Werther Heimatverein feierte 30-jähriges Bestehen an der Turmwindmühle

Friedhelm Scheewel, Gründer des Heimatvereins, ließ sich die Jubiläumsfeier nicht entgehen

Auch wenn Petrus nicht immer mitspielte. Der Werther Heimatverein ließ sich heute die Feier zu seinem 30-jährigen Geburtstag an der Turmwindmühle trotz einiger Schauer nicht vermiesen. Und er feierte nicht allein, denn fast alle Werther Vereine beteiligten sich an der Ausrichtung.

Die Eröffnung läutete im wahrsten Sinn des Wortes Ausrufer Reinhold Pries ein. In Versform erklärte er in ganz kurzer Form den Werdegang und die verschiedensten Aufgaben des Vereins. Rudi Geukes begann seine kurze Rede mit einem Zitat von Elisabeth Scheewel, die ihren Mann vor 30 Jahre aufforderte doch mal zu schauen, ob sich die Bildung eines Vereins auf die Beine stellen ließe: „Dann versök doch, of sich so wat op de Beene stellen löt“. Geukes erwähnte aber auch die vielfältigen Aufgaben, denen sich der Heimatverein in seiner Satzung verschrieben hat. Dies sind die Erforschung der Heimatgeschichte, die Pflege des Kulturgutes, Pflege von Sitten und Gebräuche und auch die Pflege der plattdeutschen Sprache. Außer Acht lassen darf man auch nicht die Pflege und Bewirtschaftung des Heimathauses und der Turmwindmühle.

Viel Beifall erhielt die Kindertanzgruppe des SV Werth

Gern gesehener Stammgast ist Hildegunde Hagemann mit den Kindern der Musikschule. Der kleine Chor erfreute die Besucher mit vielen einstudierten Liedern. Und auch die Kindertanzgruppe des SV Werth entlockte den Besuchern mit ihren Darbietungen viel Beifall. Das Tambourcorps Werth und der Shanty-Chor der Marinekameradschaft Bocholt rundeten das musikalische Programm ab.

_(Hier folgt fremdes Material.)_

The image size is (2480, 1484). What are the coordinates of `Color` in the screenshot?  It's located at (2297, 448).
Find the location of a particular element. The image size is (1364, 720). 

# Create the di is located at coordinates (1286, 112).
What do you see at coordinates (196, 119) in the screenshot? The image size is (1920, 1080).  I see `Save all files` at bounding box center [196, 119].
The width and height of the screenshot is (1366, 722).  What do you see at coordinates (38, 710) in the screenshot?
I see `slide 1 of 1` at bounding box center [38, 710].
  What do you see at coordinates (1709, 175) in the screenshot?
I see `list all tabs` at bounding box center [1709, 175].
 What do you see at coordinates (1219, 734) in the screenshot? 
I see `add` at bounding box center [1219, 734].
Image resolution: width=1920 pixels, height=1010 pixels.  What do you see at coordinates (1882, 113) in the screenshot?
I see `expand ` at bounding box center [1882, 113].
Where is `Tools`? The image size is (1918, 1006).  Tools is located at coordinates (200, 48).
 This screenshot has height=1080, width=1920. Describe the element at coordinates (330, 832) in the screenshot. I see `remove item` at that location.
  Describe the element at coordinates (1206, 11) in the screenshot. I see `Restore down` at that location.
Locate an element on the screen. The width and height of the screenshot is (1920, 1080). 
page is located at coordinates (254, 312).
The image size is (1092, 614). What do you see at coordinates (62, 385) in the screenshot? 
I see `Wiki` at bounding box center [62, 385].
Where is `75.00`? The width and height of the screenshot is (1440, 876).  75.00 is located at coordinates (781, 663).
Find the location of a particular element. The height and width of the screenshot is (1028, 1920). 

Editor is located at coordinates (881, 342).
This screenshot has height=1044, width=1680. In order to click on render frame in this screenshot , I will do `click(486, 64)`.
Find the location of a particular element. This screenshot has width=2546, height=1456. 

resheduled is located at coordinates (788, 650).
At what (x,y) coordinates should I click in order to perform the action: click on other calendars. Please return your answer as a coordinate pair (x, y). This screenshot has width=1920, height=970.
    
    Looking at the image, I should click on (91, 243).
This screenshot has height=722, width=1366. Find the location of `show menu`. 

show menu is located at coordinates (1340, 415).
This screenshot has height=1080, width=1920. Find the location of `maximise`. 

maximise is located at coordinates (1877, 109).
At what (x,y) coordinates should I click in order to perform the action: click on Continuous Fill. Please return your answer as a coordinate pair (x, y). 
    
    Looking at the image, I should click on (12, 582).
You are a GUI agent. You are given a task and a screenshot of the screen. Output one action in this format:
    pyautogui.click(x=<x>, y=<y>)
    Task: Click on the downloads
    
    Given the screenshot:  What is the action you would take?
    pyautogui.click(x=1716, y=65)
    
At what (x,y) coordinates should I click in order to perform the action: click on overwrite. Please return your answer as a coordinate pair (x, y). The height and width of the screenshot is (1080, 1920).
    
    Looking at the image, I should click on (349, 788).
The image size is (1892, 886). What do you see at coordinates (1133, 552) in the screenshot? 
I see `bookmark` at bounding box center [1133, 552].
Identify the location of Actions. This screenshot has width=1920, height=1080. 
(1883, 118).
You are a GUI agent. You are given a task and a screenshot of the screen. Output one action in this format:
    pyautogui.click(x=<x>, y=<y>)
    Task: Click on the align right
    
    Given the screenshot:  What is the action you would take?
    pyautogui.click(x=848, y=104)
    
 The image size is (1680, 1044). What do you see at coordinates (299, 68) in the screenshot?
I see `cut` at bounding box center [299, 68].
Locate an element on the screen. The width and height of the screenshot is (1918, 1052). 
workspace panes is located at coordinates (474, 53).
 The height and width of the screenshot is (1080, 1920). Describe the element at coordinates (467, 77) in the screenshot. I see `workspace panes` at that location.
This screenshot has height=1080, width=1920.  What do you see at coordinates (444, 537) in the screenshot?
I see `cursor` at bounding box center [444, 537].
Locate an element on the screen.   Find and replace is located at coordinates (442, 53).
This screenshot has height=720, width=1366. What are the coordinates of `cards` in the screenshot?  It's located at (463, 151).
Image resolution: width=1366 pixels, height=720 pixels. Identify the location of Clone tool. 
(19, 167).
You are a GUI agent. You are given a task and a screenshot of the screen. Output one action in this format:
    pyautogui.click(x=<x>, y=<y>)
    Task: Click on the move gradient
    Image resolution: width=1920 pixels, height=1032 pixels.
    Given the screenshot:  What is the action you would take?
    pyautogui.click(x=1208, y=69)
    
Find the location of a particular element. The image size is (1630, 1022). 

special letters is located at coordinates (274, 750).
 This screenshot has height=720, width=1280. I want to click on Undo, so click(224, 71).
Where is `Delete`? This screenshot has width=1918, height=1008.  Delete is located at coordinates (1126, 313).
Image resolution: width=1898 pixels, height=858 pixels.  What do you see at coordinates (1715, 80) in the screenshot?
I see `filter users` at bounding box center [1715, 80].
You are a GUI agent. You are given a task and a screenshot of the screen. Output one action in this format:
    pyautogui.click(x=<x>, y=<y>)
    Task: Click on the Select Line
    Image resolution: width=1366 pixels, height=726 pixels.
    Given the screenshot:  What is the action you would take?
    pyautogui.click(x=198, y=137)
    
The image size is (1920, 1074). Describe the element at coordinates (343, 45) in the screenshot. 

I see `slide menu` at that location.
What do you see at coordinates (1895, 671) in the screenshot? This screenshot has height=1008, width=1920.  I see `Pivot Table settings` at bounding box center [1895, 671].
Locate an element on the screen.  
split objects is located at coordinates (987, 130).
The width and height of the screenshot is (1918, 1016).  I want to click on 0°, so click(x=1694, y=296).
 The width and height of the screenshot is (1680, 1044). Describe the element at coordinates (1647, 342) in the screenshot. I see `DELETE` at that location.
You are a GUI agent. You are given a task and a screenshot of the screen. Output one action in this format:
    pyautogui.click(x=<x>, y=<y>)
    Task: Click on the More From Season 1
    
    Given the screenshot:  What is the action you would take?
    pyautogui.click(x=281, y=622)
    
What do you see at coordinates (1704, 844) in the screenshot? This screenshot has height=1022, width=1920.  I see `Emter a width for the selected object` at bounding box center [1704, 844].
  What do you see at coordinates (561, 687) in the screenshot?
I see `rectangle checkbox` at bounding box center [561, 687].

Durch einen Sturm hat die Mühle vor einiger Zeit einen Teil eines Flügels verloren

Die Kinder hatten ihren Spaß an und mit diversen Spielen, Aktionen, dem Kinderkarussell und der Bimmelbahn des Ponyhof Leiting.

Kaffee und Kuchen luden an der Gaststätte „Föcking“ zum Verweilen ein. Und auch für den ganz großen Hunger war bestens vorgesorgt. Gleich drei Spanferkel bruzzelten im Ofen. Kulinarisch blieb also kaum ein Wunsch offen.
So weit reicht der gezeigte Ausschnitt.